Market meltdown as investors lose their bearings
Coranavirus is generating massive uncertainty and alarm.
Investors are disorientated. They know this is serious, they don’t know how serious. If in doubt, sell shares, buy government bonds and buy gold - a perceived safe haven at times of crisis.
And this is starting to feel like a crisis. The FTSE 100 in London closed down 7.6% - we haven’t seen a fall like that since the dark days of 2008 when the financial system hurtled toward bankruptcy, threatening to take the economy with it.
The biggest fallers were the oil, energy and mining companies but the sell-off was widespread.
Ninety-nine of the 100 companies that make up the FTSE 100 saw their share price fall.
If you look back over the last two weeks and you can see that holiday companies (like Carnival and TUI), airlines (like EasyJet) and banks (like Barclays) are at the sharp end of this.

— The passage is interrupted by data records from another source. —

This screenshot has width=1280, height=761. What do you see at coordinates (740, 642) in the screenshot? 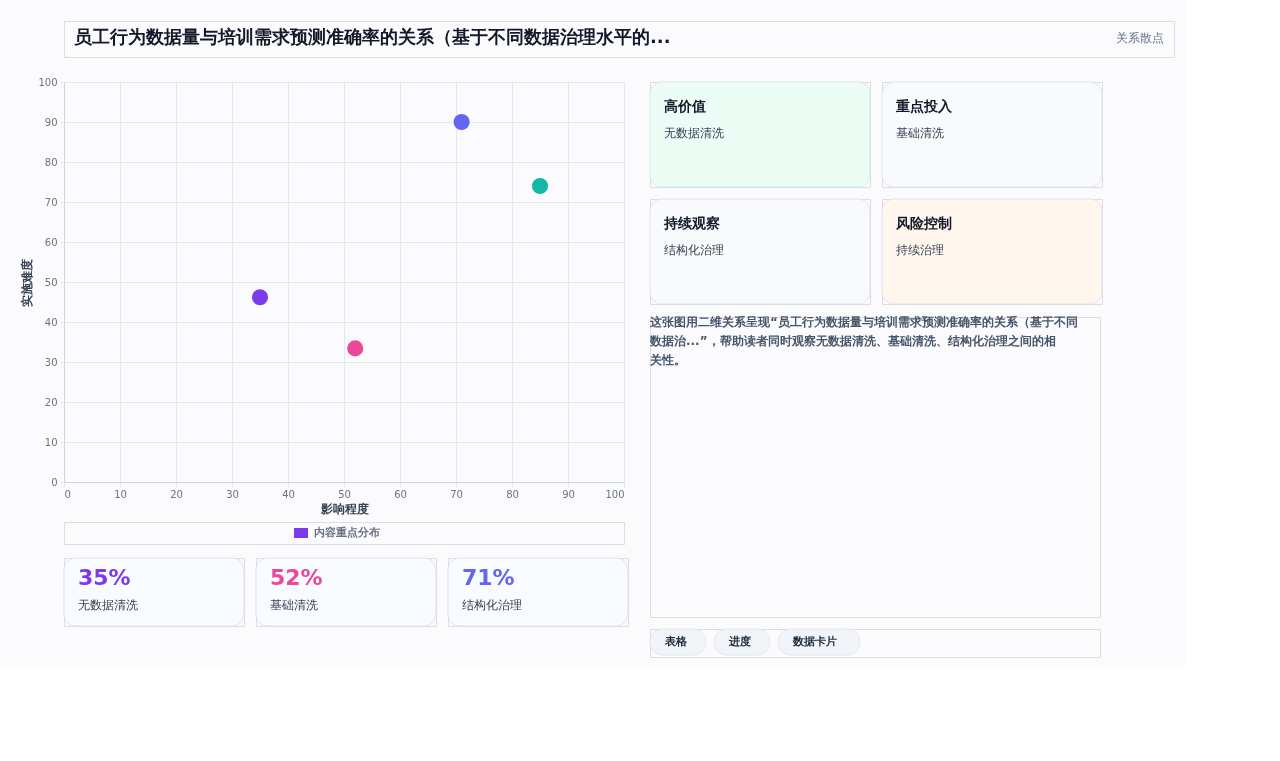
I see `text: 进度` at bounding box center [740, 642].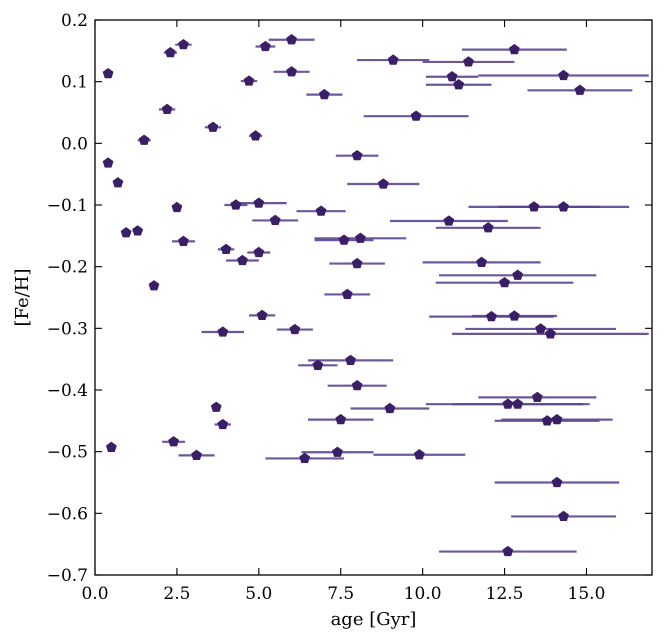 Image resolution: width=664 pixels, height=642 pixels. Describe the element at coordinates (258, 594) in the screenshot. I see `x-tick-label: 5.0` at that location. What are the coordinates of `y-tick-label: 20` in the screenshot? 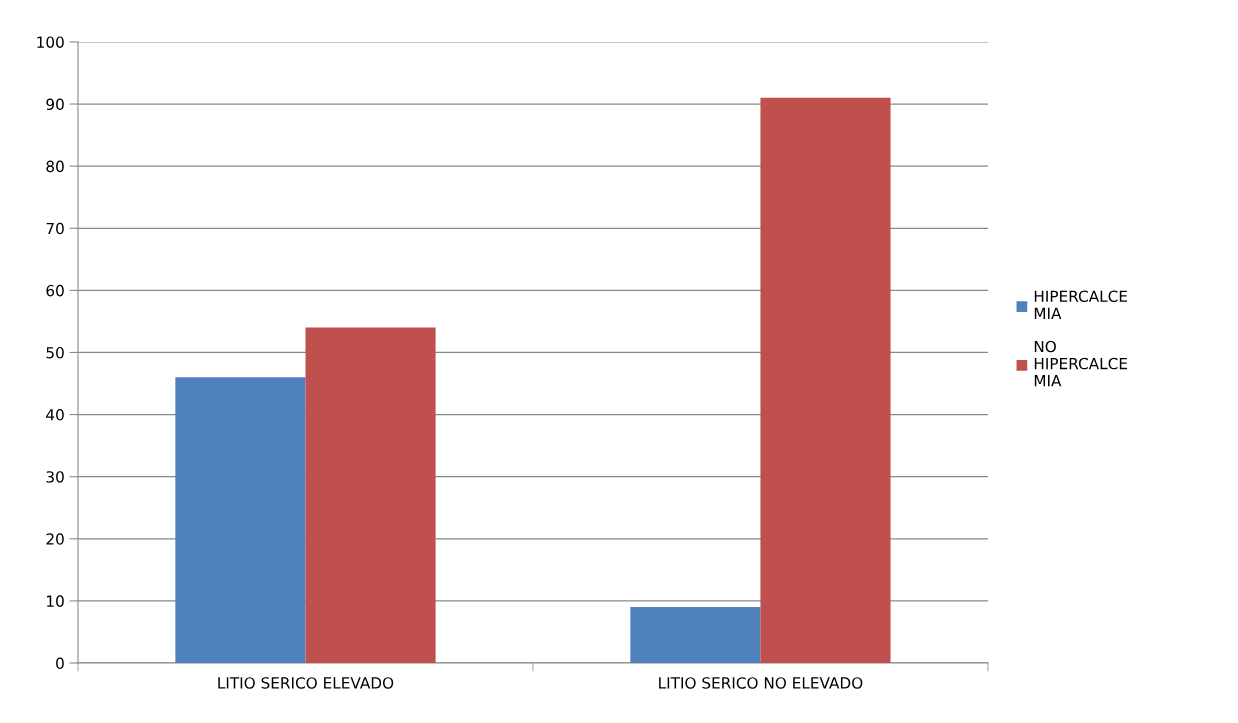 It's located at (55, 539).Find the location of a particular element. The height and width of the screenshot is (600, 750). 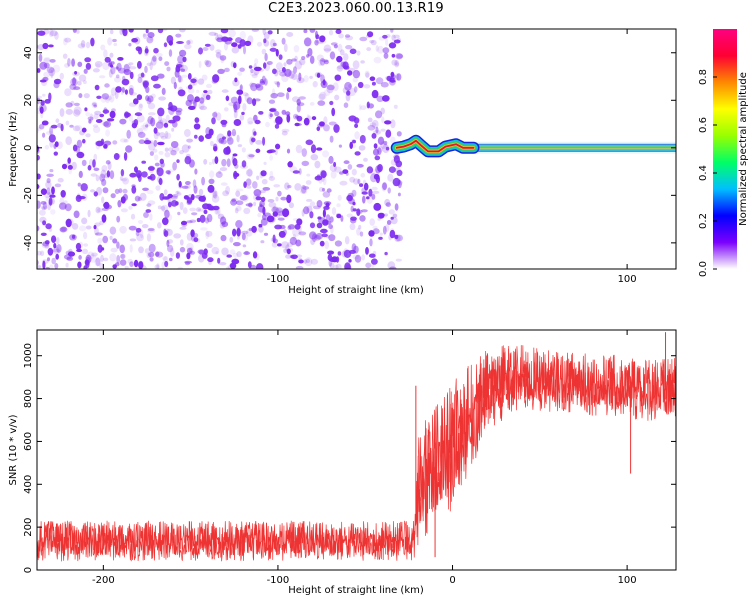

y-tick-label: 800 is located at coordinates (28, 398).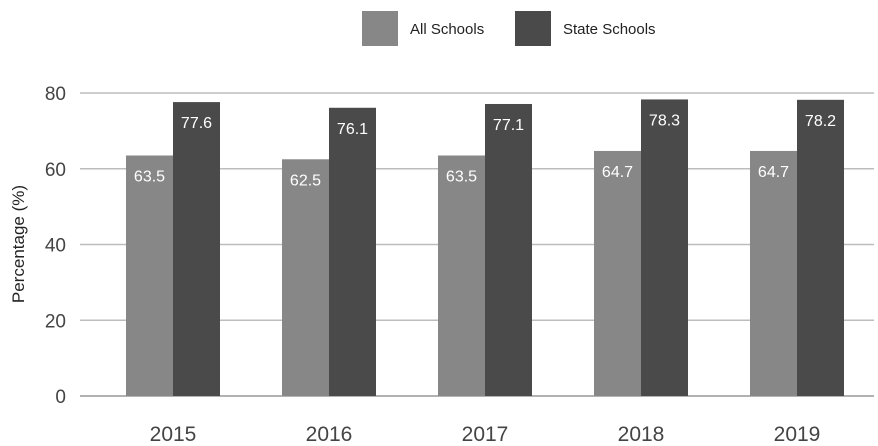 The height and width of the screenshot is (446, 878). Describe the element at coordinates (56, 322) in the screenshot. I see `y-tick-label: 20` at that location.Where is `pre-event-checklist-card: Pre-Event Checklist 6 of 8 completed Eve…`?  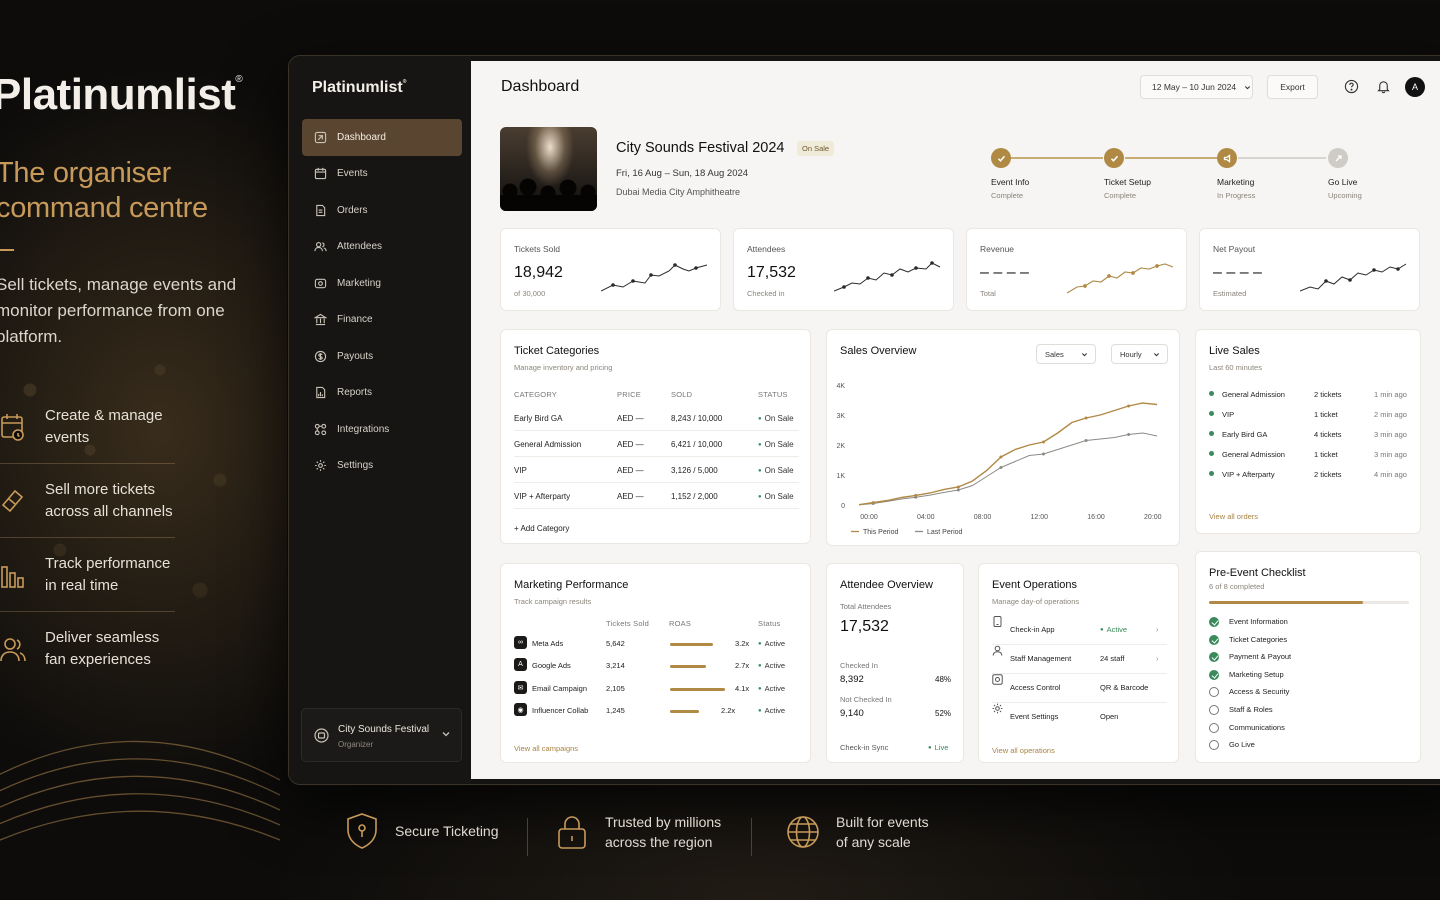
pre-event-checklist-card: Pre-Event Checklist 6 of 8 completed Eve… is located at coordinates (1308, 657).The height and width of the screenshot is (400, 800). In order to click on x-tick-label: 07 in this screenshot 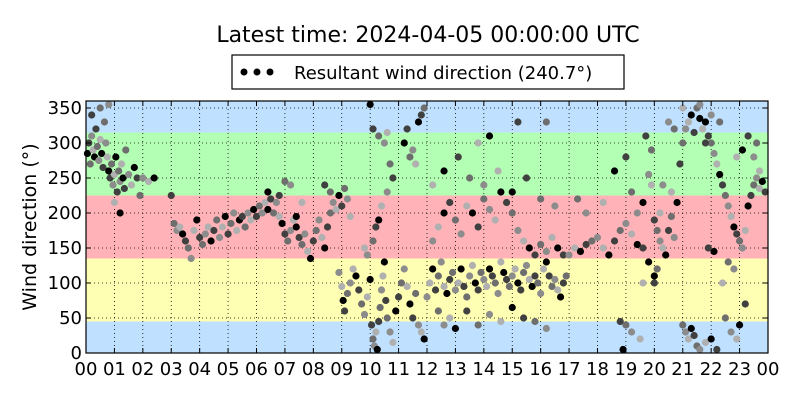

The great anxiety here is that the spread of the virus and the measures being used to contain it may tip economies into recession.
Travel bans, business closures and quarantines can bring activity to a halt.
Investors worry that we could quickly get into a position where otherwise healthy, viable companies fail because they run out of cash.
If restrictions of the sort we’ve seen in Italy end up being introduced here then an unknowable number of workers will find themselves quarantined at home and an unknowable number of business will close. That’s an economic shock of unknowable scale.
Tonight, the Institute of Directors said that one in five of its members see coronavirus as a high or severe existential risk
There’s a weight of expectation building on Wednesday’s Budget. The government and the Bank of England are under pressure to do something substantial: tax holidays for businesses, underwrite loans from banks.
Statements like “we stand ready to do everything necessary” won’t cut it any more. The time for action is now.